SET EXERCISE: Please print the entire listing below word for word, leaving out the pictures.

Dataset excerpt
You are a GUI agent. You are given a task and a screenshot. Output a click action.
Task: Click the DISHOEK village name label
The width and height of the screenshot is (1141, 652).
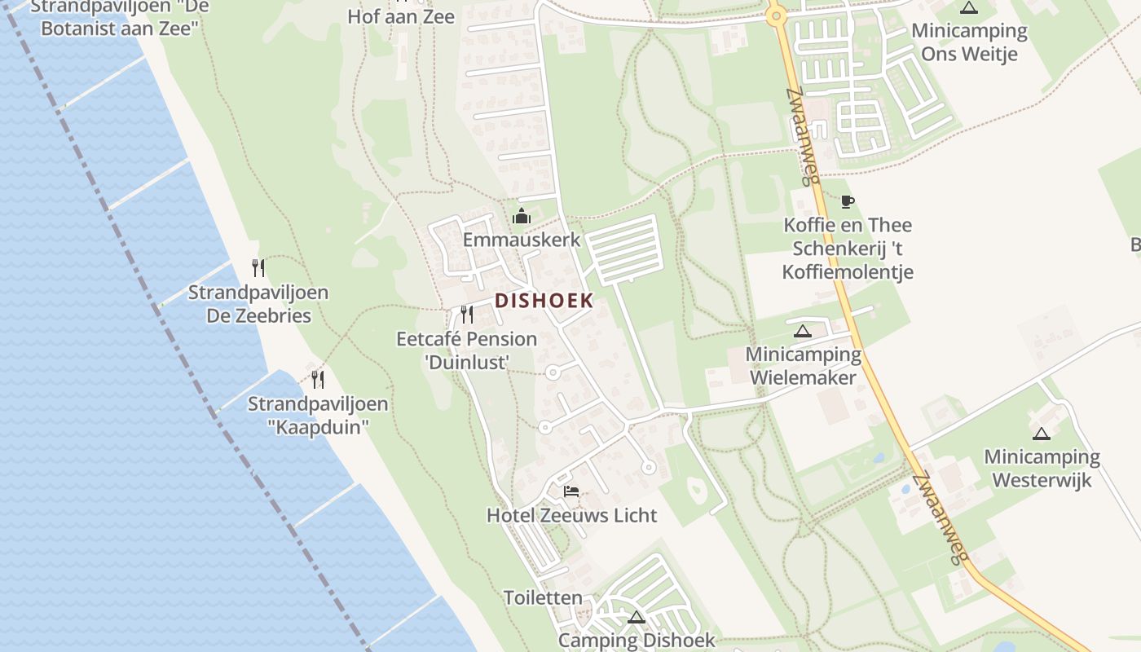[x=544, y=301]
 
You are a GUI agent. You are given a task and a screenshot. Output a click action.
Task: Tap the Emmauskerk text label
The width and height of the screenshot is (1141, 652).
[x=522, y=240]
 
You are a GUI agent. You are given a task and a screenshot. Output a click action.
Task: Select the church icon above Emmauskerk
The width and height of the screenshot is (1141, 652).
[x=522, y=216]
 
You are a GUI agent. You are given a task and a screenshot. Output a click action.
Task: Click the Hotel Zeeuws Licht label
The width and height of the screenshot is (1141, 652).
[x=571, y=515]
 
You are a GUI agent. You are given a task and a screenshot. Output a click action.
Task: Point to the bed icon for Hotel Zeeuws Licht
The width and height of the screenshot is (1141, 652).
[x=571, y=491]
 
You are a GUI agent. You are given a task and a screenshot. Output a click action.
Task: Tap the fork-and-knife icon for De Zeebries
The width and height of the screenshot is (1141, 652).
[x=258, y=268]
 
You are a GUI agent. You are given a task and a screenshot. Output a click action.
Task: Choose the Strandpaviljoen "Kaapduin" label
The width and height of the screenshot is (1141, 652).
[x=318, y=415]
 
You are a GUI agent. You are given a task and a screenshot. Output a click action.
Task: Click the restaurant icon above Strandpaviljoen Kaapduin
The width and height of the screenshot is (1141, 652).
[x=318, y=379]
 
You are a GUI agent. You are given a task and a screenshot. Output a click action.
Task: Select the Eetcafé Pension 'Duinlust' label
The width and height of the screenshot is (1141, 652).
[x=467, y=350]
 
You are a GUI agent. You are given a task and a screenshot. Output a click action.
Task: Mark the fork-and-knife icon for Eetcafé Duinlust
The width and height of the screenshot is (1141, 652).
[x=467, y=314]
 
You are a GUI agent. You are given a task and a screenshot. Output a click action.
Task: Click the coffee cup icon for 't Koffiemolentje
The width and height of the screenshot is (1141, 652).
[x=848, y=201]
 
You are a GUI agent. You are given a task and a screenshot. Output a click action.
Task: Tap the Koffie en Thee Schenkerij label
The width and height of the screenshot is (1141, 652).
[x=848, y=248]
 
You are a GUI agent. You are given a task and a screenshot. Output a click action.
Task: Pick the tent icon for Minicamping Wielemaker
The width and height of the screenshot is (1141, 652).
[x=803, y=331]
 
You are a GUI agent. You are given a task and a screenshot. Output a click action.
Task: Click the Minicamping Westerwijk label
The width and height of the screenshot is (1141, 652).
[x=1042, y=468]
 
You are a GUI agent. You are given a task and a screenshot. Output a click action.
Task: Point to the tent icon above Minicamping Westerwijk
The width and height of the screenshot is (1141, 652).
[x=1042, y=434]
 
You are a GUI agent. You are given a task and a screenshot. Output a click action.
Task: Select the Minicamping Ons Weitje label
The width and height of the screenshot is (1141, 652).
[x=969, y=42]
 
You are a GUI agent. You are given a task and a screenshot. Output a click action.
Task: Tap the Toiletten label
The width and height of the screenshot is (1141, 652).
[x=544, y=597]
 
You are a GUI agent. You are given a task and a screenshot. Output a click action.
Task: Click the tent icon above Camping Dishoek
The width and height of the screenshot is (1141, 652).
[x=637, y=617]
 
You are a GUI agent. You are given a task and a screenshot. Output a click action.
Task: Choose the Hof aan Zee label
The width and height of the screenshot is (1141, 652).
[x=401, y=16]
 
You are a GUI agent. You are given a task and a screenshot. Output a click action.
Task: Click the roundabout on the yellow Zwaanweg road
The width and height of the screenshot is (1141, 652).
[x=776, y=14]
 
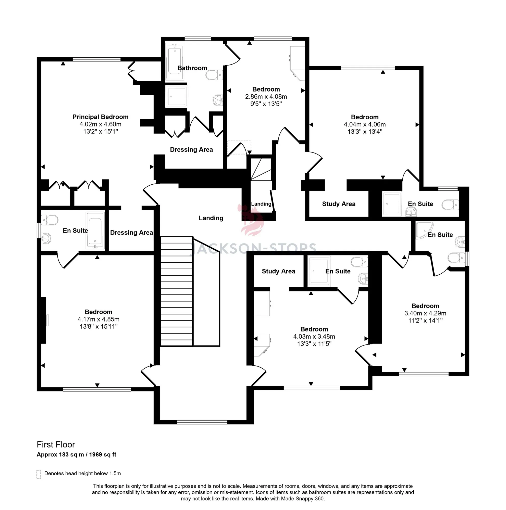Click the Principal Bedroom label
100,117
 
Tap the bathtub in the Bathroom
175,61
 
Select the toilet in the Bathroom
214,75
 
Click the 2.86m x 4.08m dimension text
266,97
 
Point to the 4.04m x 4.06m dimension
365,124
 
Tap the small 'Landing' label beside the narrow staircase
261,204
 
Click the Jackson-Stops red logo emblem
251,220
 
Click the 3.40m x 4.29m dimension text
425,313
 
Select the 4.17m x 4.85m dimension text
98,320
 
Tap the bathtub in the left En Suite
95,231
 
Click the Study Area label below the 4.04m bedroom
339,204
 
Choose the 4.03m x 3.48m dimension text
314,337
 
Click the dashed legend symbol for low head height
39,474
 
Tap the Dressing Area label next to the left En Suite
131,233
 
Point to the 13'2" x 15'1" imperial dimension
100,132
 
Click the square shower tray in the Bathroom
176,96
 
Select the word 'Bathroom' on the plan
192,68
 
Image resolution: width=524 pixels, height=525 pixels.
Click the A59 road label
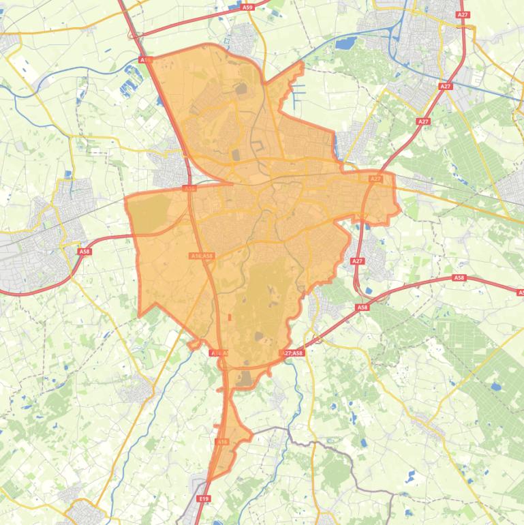pyautogui.click(x=247, y=7)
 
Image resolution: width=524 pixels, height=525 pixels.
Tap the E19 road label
pyautogui.click(x=203, y=499)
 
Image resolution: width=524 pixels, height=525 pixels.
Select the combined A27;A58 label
pyautogui.click(x=292, y=353)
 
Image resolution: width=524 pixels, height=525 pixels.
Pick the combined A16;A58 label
pyautogui.click(x=202, y=256)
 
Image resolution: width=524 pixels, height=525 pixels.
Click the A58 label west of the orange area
pyautogui.click(x=84, y=252)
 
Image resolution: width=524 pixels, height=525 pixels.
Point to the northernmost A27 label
pyautogui.click(x=463, y=14)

COMPLETED EXERCISE:
You are a GUI agent. You are given a task and a screenshot. Output a click action.
Task: Click the DISHOEK village name label
The width and height of the screenshot is (1141, 652).
[x=544, y=301]
 
You are a GUI agent. You are given a task and a screenshot. Output a click action.
Task: Tap the Emmauskerk text label
The width and height of the screenshot is (1141, 652).
[x=522, y=240]
 
You are a GUI agent. You are given a task and a screenshot. Output a click action.
Task: Select the church icon above Emmauskerk
The width and height of the screenshot is (1141, 652).
[x=522, y=216]
 
You are a GUI agent. You are given a task and a screenshot. Output a click action.
Task: Click the Hotel Zeeuws Licht label
The width and height of the screenshot is (1141, 652).
[x=571, y=515]
 
You are a GUI agent. You are given a task and a screenshot. Output a click action.
Task: Point to the bed icon for Hotel Zeeuws Licht
The width and height of the screenshot is (1141, 652).
[x=571, y=491]
 
You are a GUI agent. You are given a task and a screenshot. Output a click action.
Task: Tap the fork-and-knife icon for De Zeebries
The width and height of the screenshot is (1141, 652).
[x=258, y=268]
 
You are a GUI agent. You are given a task and a screenshot. Output a click action.
Task: Choose the Strandpaviljoen "Kaapduin" label
The width and height of the screenshot is (1141, 652).
[x=318, y=415]
 
You are a GUI agent. You are given a task and a screenshot. Output a click action.
Task: Click the restaurant icon above Strandpaviljoen Kaapduin
The width and height of the screenshot is (1141, 652).
[x=318, y=379]
 
You are a GUI agent. You are given a task and a screenshot. Output a click action.
Task: Select the Eetcafé Pension 'Duinlust' label
The width and height of the screenshot is (1141, 652).
[x=467, y=350]
 
You are a GUI agent. You are given a task and a screenshot. Output a click action.
Task: Mark the fork-and-knife icon for Eetcafé Duinlust
The width and height of the screenshot is (1141, 652).
[x=467, y=314]
 
You are a GUI agent. You are given a task and a screenshot. Output a click action.
Task: Click the coffee cup icon for 't Koffiemolentje
The width and height of the screenshot is (1141, 652).
[x=848, y=201]
 
You are a GUI agent. You are given a task and a screenshot. Output a click action.
Task: Tap the Koffie en Thee Schenkerij label
The width and height of the screenshot is (1141, 652).
[x=848, y=248]
 
You are a GUI agent. You are given a task and a screenshot. Output a click action.
Task: Pick the tent icon for Minicamping Wielemaker
The width and height of the screenshot is (1141, 652).
[x=803, y=331]
 
You are a GUI agent. You are given a task and a screenshot. Output a click action.
Task: Click the Minicamping Westerwijk label
The width and height of the screenshot is (1141, 652).
[x=1042, y=468]
 
You are a GUI agent. You are given a task and a screenshot. Output a click action.
Task: Point to the tent icon above Minicamping Westerwijk
The width and height of the screenshot is (1141, 652).
[x=1042, y=434]
 
You are a GUI agent. You are given a task and a screenshot. Output a click action.
Task: Select the Minicamping Ons Weitje label
The width and height of the screenshot is (1141, 652).
[x=969, y=42]
 
You are a GUI agent. You are given a task and a screenshot. Output a click action.
Task: Tap the Toiletten label
The width and height of the screenshot is (1141, 652).
[x=544, y=597]
 
You are a GUI agent. You are given a task and a screenshot. Output a click action.
Task: Click the tent icon above Camping Dishoek
The width and height of the screenshot is (1141, 652).
[x=637, y=617]
 
You are a GUI agent. You are given a task and a screenshot. Output a click action.
Task: Choose the Hof aan Zee label
The width and height of the screenshot is (1141, 652).
[x=401, y=16]
 
You are a GUI agent. You are given a task and a screenshot. Output a click action.
Task: Click the roundabout on the yellow Zwaanweg road
The width and height of the screenshot is (1141, 652).
[x=776, y=14]
 
Click the Principal Bedroom label
100,117
 
Tap the bathtub in the Bathroom
175,61
 
Select the toilet in the Bathroom
214,75
 
Click the 2.86m x 4.08m dimension text
266,97
 
Point to the 4.04m x 4.06m dimension
365,124
 
Tap the small 'Landing' label beside the narrow staircase
261,204
 
Click the Jackson-Stops red logo emblem
251,220
 
Click the 3.40m x 4.29m dimension text
425,313
 
Select the 4.17m x 4.85m dimension text
98,320
 
Tap the bathtub in the left En Suite
95,231
 
Click the Study Area label below the 4.04m bedroom
339,204
 
Choose the 4.03m x 3.48m dimension text
314,337
 
Click the dashed legend symbol for low head height
39,474
 
Tap the Dressing Area label next to the left En Suite
131,233
 
Point to the 13'2" x 15'1" imperial dimension
100,132
 
Click the square shower tray in the Bathroom
176,96
 
Select the word 'Bathroom' on the plan
192,68
 
Image resolution: width=524 pixels, height=525 pixels.
Click the A59 road label
pyautogui.click(x=247, y=7)
 
Image resolution: width=524 pixels, height=525 pixels.
Tap the E19 road label
pyautogui.click(x=203, y=499)
 
Image resolution: width=524 pixels, height=525 pixels.
Select the combined A27;A58 label
pyautogui.click(x=292, y=353)
 
Image resolution: width=524 pixels, height=525 pixels.
Pick the combined A16;A58 label
pyautogui.click(x=202, y=256)
 
Image resolution: width=524 pixels, height=525 pixels.
Click the A58 label west of the orange area
pyautogui.click(x=84, y=252)
 
Image resolution: width=524 pixels, height=525 pixels.
Point to the northernmost A27 label
pyautogui.click(x=463, y=14)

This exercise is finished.